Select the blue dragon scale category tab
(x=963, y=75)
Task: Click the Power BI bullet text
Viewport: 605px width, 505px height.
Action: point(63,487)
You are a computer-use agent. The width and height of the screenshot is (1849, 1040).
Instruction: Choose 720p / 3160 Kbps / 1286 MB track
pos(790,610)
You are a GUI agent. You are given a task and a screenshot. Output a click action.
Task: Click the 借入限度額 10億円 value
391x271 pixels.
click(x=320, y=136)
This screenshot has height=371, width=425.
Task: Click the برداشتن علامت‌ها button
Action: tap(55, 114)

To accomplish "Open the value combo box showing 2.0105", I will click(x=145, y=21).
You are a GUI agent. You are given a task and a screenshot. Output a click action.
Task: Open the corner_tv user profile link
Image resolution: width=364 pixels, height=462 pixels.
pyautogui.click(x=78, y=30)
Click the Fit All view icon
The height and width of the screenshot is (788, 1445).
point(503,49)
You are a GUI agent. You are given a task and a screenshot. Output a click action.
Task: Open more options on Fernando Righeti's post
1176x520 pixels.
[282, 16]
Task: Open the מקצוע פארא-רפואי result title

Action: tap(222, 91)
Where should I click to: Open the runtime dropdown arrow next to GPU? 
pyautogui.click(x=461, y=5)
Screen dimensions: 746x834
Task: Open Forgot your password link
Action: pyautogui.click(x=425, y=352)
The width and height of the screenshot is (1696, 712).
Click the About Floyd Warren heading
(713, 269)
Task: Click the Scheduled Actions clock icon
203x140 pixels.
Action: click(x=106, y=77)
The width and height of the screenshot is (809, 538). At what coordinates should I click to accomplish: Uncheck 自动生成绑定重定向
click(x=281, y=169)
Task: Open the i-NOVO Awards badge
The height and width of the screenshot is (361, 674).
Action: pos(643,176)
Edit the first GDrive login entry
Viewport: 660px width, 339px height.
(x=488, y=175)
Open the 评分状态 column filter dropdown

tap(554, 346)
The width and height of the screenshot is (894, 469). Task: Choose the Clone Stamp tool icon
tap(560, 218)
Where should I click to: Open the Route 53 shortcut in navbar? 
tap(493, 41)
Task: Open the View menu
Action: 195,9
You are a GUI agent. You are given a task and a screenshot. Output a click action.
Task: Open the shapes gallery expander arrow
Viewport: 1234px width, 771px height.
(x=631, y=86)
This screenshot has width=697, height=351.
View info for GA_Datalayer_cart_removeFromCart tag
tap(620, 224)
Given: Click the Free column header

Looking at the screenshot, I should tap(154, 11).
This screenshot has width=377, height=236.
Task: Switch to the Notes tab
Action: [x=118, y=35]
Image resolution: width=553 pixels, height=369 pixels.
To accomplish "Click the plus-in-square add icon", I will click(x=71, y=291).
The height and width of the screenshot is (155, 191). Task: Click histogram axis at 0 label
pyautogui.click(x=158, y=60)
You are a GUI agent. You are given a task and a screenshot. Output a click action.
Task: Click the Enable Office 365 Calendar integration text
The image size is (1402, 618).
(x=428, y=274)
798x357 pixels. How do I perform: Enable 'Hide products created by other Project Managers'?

#### GIVEN REQUEST
Rewrite the stretch from the line that contains "The height and width of the screenshot is (155, 191)." through the end of the records as a numbered list, leaving out any blank lines.

#### TASK RESULT
1. The height and width of the screenshot is (155, 191). Task: Click histogram axis at 0 label
2. pyautogui.click(x=158, y=60)
3. You are a GUI agent. You are given a task and a screenshot. Output a click action.
4. Task: Click the Enable Office 365 Calendar integration text
5. The image size is (1402, 618).
6. (x=428, y=274)
7. 798x357 pixels. How do I perform: Enable 'Hide products created by other Project Managers'?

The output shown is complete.